What is Field Oriented Control?
What is Sensorless Control?
The sensorless speed or Torque control refers to those type of controls in which they don’t require the user to use Encoders or other types of position sensors like Hall-Effect or Tactile sensors, so these controllers are able to detect and calculate the position and the speed of the rotor of the motors and subsequently eliminating the need for having any other kinds of sensors, but this is not their biggest advantage, their main advantages could be considered as:
1- Reduction of the components used, like sensors or the electronics used to run and condition the sensors outputs ( like the supplies, level shifters , … ) , which will reduce the probability of failure of the whole system due to having less components involved.
2- Reduction of Wiring in a system, so by using sensors of any kind, you’ll need to wire the sensors all the way from the position of fixation of the electrical motor to the control unit, this will make the assembly of the system harder plus bringing all the issues with wiring like limitation of distance, possibility of failure of the wire, bad junctions and so on.
3- Reduction of the Cost, it’s very apparent from the above mentioned reasons, how one can reduce the final cost of their system by eliminating the whole costs of sensors and wiring.
Of course like any other solutions, there will be pros and cons using sensorless methods, their main drawback can be considered as:
– Having a Minimum Speed restriction, these methods mostly rely on the feedbacks of voltage, current or BEMF coming back from the Motor, so if the motor doesn’t generate sufficient values the sensorless methods will have hard time to start their operation, as a result there’s a limit in minimum rotational speed defied, meaning that the sensorless controls can only start from a certain minimum speed in range of tens of RPM ( like 100 RPM ), so you can’t expect them to be very accurate in low speeds.
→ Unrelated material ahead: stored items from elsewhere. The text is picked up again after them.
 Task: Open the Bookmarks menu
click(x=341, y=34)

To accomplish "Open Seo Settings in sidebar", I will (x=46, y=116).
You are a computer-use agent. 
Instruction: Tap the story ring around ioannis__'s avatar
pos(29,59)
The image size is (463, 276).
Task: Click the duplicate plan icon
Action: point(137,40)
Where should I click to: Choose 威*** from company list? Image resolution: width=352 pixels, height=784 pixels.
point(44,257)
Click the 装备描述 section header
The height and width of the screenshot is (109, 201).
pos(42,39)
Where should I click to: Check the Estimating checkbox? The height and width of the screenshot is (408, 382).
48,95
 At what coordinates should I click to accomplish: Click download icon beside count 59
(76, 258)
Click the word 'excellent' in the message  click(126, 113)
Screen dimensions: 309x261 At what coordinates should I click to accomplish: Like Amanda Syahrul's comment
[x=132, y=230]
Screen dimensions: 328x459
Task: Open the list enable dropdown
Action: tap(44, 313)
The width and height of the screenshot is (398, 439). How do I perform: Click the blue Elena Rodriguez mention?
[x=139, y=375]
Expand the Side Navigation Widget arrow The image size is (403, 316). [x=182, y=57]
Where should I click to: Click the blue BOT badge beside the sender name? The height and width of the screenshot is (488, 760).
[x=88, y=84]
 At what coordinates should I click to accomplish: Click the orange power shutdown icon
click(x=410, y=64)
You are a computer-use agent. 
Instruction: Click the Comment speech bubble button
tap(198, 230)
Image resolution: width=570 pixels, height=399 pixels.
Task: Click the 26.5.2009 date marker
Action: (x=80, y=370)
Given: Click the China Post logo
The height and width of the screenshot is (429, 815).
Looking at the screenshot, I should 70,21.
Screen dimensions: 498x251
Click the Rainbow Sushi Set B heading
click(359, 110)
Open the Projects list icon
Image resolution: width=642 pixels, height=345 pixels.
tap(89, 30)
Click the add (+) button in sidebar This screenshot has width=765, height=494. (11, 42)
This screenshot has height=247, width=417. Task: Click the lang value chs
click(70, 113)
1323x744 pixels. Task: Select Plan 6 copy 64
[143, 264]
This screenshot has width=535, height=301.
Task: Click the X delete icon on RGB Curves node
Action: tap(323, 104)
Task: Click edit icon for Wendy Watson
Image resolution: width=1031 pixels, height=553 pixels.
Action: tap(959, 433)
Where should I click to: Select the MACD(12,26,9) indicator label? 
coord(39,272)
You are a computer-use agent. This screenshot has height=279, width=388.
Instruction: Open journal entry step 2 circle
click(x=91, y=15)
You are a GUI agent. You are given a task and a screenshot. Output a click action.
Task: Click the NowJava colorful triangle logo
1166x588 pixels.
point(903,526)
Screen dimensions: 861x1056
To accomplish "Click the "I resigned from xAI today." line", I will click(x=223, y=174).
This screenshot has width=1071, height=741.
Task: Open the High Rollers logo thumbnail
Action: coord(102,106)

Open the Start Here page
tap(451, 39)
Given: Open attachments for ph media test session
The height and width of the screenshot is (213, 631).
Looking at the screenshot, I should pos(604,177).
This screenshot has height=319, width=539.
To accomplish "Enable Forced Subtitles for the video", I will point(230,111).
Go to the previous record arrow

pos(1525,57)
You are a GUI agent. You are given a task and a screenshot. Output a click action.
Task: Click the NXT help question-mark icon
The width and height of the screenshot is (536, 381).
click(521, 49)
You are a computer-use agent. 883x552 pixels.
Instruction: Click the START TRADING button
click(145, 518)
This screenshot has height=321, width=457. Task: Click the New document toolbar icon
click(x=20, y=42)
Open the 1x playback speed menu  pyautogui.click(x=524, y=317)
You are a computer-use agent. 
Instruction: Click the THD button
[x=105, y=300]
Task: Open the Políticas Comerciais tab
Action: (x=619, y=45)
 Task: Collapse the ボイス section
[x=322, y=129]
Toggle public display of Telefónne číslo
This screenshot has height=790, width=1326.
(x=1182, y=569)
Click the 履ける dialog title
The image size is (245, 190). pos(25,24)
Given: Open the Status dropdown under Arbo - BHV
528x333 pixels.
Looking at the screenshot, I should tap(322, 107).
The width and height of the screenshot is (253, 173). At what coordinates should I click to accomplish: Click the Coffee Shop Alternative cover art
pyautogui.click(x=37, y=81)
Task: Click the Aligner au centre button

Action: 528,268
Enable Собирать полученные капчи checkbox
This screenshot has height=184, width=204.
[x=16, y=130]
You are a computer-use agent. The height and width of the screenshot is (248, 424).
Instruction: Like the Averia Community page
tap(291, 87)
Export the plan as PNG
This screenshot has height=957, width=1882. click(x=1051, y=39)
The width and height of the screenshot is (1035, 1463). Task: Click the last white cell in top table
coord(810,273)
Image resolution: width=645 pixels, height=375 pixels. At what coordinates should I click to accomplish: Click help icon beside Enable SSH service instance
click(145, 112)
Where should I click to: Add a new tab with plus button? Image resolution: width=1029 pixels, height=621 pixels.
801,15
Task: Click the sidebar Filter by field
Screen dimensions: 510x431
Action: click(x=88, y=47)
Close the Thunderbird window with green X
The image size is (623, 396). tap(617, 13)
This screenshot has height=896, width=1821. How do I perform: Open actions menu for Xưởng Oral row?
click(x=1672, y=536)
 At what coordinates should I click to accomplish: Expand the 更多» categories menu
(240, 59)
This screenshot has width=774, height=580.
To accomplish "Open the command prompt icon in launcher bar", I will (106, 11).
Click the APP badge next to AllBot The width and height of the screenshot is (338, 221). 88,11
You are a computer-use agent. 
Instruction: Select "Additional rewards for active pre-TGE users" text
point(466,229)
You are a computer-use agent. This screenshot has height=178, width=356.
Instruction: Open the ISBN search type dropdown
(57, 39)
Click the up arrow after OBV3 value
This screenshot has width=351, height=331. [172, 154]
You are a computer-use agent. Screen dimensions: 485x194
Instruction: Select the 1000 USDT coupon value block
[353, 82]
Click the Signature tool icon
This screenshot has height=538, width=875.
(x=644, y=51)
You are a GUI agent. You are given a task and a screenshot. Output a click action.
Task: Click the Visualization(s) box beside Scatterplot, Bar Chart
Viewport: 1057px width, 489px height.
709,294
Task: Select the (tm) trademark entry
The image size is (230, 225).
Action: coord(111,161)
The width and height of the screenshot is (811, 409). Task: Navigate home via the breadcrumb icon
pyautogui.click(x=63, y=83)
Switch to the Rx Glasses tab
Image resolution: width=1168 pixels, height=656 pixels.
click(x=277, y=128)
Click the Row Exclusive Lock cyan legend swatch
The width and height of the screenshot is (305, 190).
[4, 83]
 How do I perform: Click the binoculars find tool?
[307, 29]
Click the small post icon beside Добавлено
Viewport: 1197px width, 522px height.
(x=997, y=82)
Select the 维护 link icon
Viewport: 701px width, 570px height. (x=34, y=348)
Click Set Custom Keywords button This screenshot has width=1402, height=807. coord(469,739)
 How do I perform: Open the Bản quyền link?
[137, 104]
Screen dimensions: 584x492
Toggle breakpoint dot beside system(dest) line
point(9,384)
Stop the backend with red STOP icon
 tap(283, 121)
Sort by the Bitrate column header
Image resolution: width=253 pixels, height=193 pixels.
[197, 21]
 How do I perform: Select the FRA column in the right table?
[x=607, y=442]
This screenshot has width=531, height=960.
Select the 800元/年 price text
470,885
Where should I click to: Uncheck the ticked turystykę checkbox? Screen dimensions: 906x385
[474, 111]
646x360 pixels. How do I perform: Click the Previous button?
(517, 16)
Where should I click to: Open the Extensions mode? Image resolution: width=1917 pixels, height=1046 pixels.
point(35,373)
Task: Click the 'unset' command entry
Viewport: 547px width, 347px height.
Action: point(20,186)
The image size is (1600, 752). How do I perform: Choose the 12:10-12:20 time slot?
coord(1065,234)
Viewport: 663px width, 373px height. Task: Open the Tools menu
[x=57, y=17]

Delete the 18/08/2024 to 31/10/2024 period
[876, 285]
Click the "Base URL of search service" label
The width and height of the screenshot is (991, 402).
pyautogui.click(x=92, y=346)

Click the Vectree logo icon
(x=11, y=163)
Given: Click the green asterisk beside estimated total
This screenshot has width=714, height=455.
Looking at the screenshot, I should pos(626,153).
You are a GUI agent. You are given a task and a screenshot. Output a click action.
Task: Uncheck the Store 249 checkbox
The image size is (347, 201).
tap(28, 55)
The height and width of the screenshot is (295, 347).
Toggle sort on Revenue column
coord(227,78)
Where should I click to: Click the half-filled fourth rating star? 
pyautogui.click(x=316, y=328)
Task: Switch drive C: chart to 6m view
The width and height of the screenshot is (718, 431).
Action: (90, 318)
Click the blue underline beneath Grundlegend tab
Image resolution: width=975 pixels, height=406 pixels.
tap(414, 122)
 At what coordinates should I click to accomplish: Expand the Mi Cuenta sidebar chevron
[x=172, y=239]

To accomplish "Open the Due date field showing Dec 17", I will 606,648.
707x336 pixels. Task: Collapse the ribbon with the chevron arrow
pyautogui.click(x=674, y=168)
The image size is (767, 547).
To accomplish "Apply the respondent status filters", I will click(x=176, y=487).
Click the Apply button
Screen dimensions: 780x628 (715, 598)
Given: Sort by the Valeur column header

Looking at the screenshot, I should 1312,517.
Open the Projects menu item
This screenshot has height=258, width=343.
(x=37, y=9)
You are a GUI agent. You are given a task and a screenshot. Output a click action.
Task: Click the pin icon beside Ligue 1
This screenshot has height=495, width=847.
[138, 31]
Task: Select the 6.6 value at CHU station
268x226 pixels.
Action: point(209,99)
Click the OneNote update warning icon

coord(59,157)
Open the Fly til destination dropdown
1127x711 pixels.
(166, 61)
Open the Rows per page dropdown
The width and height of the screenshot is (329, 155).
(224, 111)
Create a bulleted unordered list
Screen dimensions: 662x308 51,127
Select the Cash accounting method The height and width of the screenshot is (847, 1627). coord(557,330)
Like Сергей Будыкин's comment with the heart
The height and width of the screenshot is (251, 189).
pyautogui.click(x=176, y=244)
But altogether, the sensorless methods are very popular and desired in lots of systems like traction units and all the applications that the extreme precision of speed control is not a matter.
The steps of setting up and using SOLO alongside with ARDUINO:
0) Turn off the system
Make sure you have disconnected the power supply connected to SOLO or any other peripheral which is in contact with SOLO.
1) Apply the Wiring
To start with SOLO first you need to provide the Wiring of SOLO to ARDUINO as following:
As you can see SOLO is also capable of supplying ARDUINO Directly through its 5V output and as a result you will not need to have ARDUINO connected to any other devices like a PC to provide you the power.
2) Select the Motor type using Piano Switch
4) Turn On the system
Now you can turn on the main supply connected to SOLO’s power input (8-58V) and SOLO will immediately boot up with a blinking E2 LED while E1 LED is off which is the indication of a safe startup with no errors or malfunctions ( like over current, over voltage, … )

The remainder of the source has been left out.